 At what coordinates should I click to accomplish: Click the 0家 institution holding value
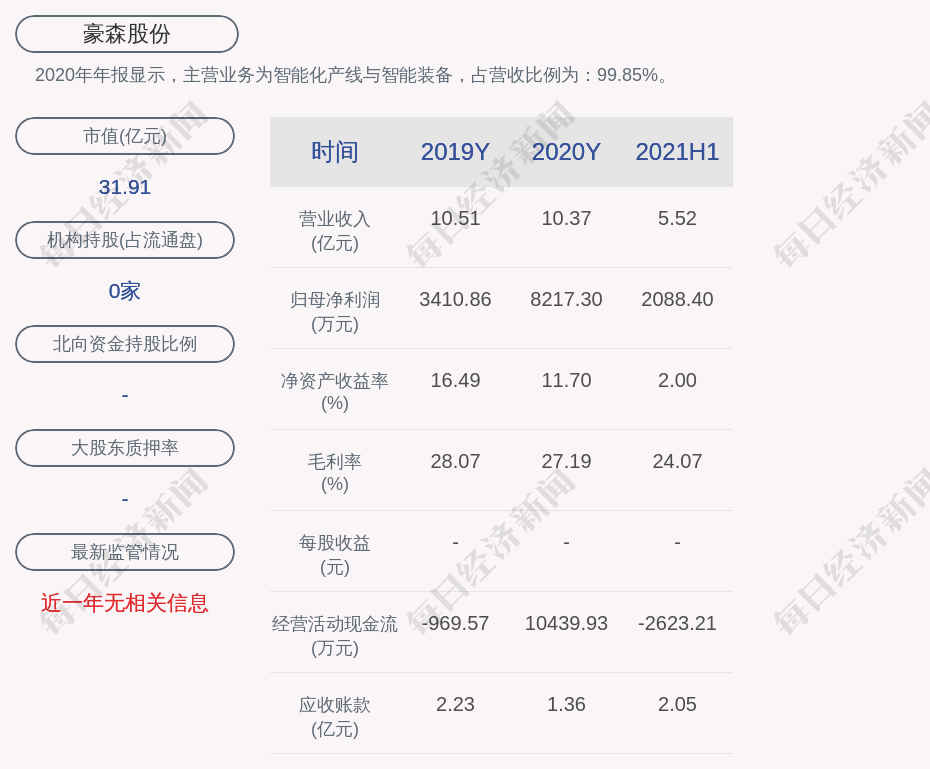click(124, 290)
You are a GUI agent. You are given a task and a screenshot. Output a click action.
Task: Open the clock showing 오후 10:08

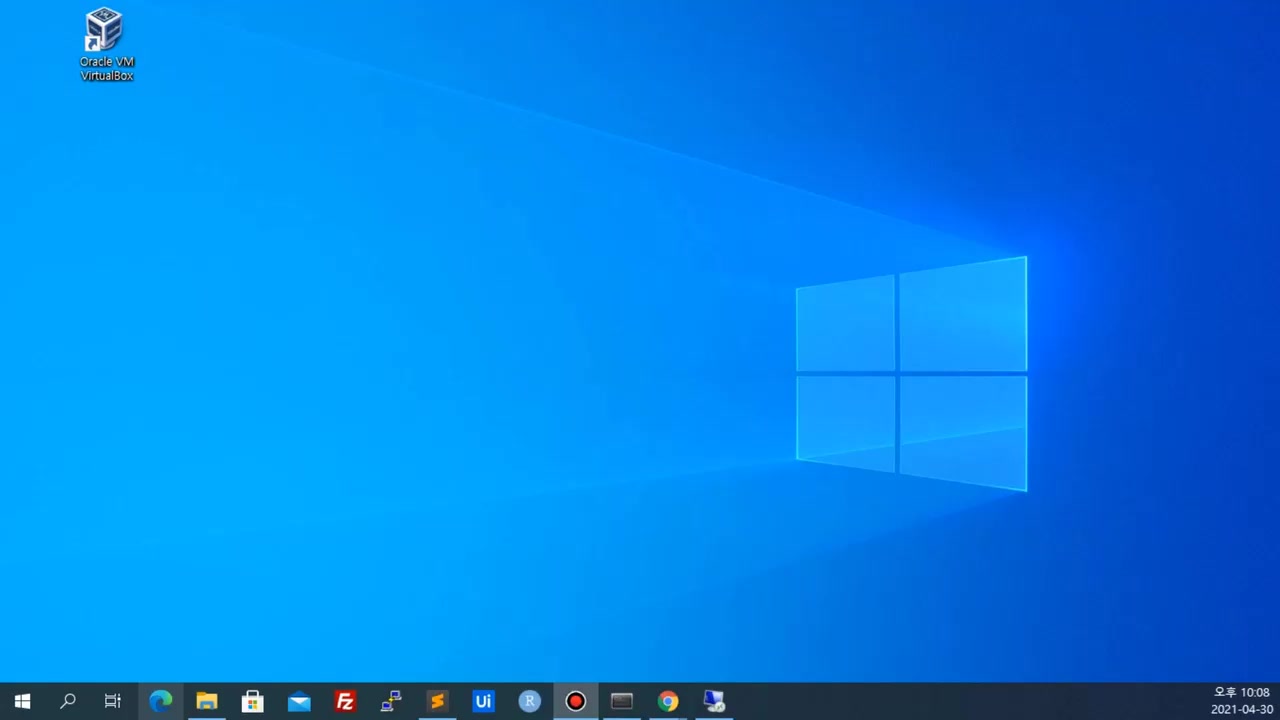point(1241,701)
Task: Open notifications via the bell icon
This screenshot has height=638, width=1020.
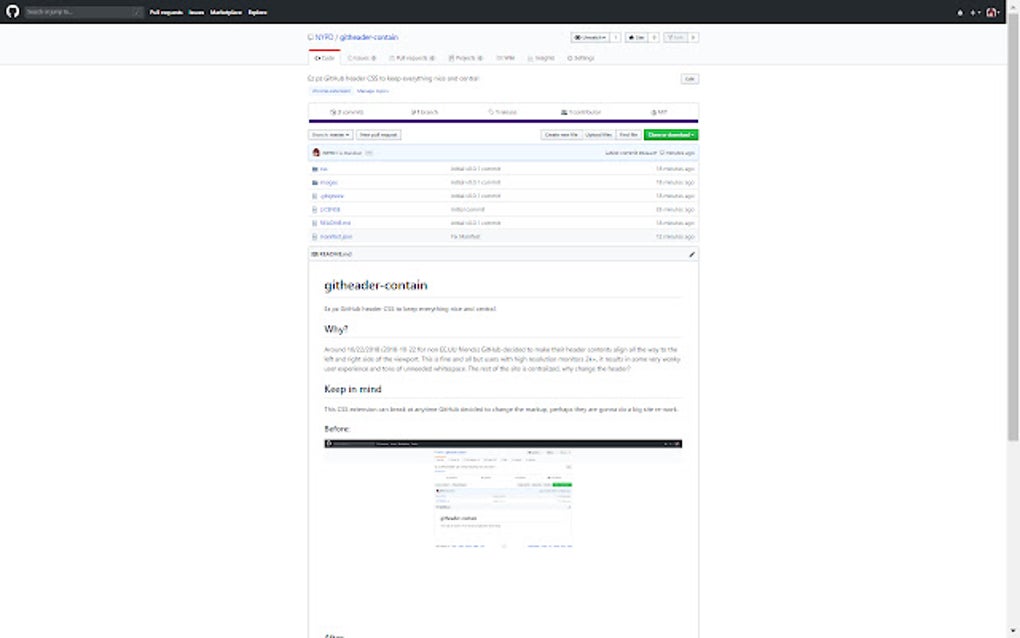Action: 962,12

------------------------------------------------

None of the pictures should be copied, but every record above must be restated in full.

§ **Written solution**
 At what coordinates should I click to accomplish: Click the 0家 institution holding value
click(124, 290)
You are a GUI agent. You are given a task and a screenshot. Output a click action.
Task: Open the clock showing 오후 10:08

point(1241,701)
Task: Open notifications via the bell icon
This screenshot has height=638, width=1020.
Action: 962,12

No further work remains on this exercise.